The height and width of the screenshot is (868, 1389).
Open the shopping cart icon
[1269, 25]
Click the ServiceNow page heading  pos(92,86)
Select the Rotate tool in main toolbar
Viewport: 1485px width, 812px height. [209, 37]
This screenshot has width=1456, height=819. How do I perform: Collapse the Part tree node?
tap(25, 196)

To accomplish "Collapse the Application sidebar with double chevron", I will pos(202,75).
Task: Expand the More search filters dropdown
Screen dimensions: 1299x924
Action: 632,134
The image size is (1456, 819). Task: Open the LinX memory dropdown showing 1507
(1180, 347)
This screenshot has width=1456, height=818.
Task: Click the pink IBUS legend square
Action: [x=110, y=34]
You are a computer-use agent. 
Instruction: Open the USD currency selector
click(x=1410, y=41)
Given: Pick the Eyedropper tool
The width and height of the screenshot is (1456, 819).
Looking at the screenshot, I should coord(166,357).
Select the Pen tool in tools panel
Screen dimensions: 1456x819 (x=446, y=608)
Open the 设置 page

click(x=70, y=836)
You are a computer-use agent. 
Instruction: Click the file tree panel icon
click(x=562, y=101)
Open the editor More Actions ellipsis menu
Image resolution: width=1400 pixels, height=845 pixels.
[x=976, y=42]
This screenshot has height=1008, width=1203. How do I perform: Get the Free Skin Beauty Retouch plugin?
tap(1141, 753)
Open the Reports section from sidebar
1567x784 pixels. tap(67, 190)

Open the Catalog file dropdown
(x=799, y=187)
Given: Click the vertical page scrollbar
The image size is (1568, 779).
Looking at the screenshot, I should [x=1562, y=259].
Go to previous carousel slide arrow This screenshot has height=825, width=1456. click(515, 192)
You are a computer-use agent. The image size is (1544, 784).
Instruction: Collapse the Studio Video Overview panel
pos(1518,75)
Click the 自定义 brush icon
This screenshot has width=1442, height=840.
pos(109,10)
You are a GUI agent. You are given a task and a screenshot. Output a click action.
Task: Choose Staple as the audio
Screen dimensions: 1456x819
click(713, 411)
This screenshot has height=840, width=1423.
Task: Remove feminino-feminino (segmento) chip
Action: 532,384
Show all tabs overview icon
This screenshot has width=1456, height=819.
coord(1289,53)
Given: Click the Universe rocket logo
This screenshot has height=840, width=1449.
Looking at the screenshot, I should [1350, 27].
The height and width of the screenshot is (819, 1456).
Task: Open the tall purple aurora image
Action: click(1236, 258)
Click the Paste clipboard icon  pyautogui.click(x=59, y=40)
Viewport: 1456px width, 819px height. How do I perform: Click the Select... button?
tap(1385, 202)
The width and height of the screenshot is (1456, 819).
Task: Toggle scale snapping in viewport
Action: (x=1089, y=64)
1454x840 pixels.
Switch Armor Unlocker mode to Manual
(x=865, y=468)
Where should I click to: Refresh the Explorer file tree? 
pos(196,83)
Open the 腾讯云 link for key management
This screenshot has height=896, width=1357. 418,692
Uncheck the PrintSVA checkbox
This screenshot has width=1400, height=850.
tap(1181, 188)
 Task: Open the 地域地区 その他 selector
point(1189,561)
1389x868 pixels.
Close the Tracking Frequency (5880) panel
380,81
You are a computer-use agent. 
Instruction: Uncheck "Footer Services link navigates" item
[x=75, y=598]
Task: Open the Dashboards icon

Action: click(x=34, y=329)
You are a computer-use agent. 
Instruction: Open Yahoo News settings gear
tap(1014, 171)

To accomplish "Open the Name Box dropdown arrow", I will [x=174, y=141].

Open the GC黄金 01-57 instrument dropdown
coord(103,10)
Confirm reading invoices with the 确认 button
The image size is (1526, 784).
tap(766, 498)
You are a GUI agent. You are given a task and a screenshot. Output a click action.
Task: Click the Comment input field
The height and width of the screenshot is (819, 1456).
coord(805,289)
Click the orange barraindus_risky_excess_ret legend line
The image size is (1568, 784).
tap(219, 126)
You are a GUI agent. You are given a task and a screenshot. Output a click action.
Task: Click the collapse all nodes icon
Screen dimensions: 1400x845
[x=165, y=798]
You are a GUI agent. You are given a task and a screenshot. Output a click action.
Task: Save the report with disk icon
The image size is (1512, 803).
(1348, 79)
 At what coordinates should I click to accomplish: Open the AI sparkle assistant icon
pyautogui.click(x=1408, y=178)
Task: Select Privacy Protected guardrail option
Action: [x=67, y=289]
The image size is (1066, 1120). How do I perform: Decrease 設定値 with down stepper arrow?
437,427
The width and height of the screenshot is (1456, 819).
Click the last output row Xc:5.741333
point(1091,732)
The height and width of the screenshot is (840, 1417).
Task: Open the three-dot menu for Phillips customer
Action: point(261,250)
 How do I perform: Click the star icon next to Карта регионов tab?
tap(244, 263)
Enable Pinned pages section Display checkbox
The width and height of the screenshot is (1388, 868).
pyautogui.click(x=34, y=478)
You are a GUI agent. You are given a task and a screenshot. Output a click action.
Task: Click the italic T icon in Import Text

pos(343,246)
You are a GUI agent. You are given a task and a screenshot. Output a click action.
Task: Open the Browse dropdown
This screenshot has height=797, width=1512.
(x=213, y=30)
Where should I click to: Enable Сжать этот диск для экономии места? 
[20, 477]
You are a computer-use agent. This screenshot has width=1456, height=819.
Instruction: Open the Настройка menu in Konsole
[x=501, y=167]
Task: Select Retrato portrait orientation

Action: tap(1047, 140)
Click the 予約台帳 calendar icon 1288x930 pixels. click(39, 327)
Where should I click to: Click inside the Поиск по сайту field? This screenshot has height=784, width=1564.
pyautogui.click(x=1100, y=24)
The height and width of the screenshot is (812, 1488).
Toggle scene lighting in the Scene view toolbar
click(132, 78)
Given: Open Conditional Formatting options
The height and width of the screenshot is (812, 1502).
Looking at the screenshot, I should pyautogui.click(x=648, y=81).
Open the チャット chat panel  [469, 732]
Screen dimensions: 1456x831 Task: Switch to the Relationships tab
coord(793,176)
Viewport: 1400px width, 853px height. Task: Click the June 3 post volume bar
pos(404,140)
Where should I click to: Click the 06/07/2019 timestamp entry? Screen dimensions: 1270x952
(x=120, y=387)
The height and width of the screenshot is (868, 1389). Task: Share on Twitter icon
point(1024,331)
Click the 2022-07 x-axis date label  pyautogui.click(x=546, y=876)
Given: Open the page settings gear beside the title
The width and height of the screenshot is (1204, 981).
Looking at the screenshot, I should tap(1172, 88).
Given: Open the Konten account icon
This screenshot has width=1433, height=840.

> **Task statement**: Among the entries above, the lines between the ones containing "Task: Choose Staple as the audio" and "Click the Paste", inclusive, are to be transcribed exactly. No other line is to be given.

> **Answer for this exercise**:
Task: Choose Staple as the audio
Screen dimensions: 1456x819
click(713, 411)
This screenshot has height=840, width=1423.
Task: Remove feminino-feminino (segmento) chip
Action: 532,384
Show all tabs overview icon
This screenshot has width=1456, height=819.
coord(1289,53)
Given: Click the Universe rocket logo
This screenshot has height=840, width=1449.
Looking at the screenshot, I should [1350, 27].
The height and width of the screenshot is (819, 1456).
Task: Open the tall purple aurora image
Action: click(1236, 258)
Click the Paste clipboard icon  pyautogui.click(x=59, y=40)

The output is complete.